**GOAL OF THE EXERCISE**: Across all entries below, how many lines include "Choose"? Answer with the number alone.

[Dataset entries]
BEGIN

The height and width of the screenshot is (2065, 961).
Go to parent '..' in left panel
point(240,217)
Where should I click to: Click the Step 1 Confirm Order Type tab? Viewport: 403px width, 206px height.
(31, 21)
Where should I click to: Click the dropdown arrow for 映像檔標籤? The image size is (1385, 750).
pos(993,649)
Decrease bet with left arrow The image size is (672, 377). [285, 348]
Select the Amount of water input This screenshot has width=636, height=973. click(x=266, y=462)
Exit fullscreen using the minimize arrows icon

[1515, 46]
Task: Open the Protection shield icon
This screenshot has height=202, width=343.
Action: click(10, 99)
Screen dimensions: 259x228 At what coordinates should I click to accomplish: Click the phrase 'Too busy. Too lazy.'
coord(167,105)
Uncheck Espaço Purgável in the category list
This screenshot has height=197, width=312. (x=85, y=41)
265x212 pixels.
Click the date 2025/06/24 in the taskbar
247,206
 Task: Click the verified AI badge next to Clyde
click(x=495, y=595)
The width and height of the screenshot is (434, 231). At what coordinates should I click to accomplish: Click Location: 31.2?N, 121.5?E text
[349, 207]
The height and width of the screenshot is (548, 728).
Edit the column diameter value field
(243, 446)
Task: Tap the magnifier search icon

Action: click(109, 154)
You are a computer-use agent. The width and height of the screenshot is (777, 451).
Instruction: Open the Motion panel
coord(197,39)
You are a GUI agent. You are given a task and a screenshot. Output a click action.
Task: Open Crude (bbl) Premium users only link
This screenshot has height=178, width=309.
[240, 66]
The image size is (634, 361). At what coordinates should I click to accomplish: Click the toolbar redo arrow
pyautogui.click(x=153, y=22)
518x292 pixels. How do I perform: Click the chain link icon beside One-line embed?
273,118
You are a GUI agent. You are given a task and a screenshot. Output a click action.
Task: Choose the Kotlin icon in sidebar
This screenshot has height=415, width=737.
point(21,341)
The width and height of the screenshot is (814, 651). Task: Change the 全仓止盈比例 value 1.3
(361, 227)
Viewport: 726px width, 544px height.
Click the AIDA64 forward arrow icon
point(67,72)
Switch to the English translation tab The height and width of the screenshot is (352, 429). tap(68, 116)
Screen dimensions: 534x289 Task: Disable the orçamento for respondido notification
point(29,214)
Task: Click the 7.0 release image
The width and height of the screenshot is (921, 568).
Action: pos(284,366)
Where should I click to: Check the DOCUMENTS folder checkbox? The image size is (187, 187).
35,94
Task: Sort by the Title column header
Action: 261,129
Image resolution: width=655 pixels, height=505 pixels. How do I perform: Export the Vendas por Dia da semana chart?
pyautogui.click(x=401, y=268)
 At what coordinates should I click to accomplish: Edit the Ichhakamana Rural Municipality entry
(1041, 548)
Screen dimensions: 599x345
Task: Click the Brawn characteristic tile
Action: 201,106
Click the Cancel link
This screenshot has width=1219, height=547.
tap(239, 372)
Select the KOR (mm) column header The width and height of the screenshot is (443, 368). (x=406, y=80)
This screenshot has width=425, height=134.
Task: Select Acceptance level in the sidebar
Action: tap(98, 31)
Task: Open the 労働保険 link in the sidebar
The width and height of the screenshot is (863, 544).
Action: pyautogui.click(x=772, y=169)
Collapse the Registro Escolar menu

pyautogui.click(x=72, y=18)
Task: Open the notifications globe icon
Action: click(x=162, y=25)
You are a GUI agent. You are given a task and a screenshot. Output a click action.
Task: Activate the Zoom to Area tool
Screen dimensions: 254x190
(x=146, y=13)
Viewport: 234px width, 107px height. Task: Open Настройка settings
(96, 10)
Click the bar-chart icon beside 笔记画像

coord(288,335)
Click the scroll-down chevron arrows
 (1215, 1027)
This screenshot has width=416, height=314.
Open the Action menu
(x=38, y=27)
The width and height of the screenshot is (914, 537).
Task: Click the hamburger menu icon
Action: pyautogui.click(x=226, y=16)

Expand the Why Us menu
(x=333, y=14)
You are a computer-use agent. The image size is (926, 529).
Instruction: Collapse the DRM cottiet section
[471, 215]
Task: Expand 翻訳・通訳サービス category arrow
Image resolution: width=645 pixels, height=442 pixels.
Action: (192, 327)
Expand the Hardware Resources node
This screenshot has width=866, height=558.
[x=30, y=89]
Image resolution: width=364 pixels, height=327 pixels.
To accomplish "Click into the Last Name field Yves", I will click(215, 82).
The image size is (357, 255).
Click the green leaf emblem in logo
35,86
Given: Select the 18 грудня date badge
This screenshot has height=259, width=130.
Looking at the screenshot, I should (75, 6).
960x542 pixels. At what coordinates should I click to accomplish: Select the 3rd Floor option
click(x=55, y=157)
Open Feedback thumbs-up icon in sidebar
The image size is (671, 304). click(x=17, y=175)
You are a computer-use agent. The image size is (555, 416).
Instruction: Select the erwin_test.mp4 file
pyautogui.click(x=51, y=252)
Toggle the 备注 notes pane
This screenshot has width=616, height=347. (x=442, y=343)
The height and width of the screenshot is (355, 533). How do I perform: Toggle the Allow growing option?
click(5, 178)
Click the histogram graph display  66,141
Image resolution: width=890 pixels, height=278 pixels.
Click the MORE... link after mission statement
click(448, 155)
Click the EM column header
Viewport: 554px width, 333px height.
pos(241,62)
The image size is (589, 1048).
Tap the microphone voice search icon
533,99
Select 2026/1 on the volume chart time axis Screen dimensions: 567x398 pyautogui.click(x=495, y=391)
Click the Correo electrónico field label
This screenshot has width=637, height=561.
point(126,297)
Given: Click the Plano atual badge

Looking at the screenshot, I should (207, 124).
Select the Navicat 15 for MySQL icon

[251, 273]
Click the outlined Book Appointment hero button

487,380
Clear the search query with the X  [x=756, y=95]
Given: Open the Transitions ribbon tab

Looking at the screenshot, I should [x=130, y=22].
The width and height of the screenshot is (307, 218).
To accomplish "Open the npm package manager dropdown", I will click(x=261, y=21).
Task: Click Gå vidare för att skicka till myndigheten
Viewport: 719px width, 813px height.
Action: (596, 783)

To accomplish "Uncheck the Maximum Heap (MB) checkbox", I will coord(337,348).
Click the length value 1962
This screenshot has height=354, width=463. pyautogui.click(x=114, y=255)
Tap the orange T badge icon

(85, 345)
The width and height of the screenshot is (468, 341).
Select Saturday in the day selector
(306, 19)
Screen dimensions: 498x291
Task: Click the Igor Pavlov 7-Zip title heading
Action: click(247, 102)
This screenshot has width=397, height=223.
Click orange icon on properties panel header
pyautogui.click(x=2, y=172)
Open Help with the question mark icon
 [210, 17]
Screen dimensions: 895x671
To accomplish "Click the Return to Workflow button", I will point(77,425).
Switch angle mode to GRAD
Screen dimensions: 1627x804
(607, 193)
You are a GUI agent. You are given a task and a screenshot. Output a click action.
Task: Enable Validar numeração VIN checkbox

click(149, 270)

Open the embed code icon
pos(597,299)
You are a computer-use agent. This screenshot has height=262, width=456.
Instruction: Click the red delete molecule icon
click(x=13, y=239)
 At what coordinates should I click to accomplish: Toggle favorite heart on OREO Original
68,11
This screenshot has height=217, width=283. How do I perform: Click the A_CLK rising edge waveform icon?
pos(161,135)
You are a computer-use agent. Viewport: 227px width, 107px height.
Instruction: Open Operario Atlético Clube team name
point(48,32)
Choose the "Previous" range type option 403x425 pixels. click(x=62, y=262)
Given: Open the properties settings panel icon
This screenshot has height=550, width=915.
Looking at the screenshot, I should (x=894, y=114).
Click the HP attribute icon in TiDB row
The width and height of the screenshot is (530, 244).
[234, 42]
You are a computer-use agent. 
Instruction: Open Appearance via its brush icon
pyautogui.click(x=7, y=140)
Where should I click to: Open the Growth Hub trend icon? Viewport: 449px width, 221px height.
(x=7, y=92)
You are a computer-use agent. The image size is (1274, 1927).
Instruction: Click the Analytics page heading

END

**ANSWER SECTION**: 2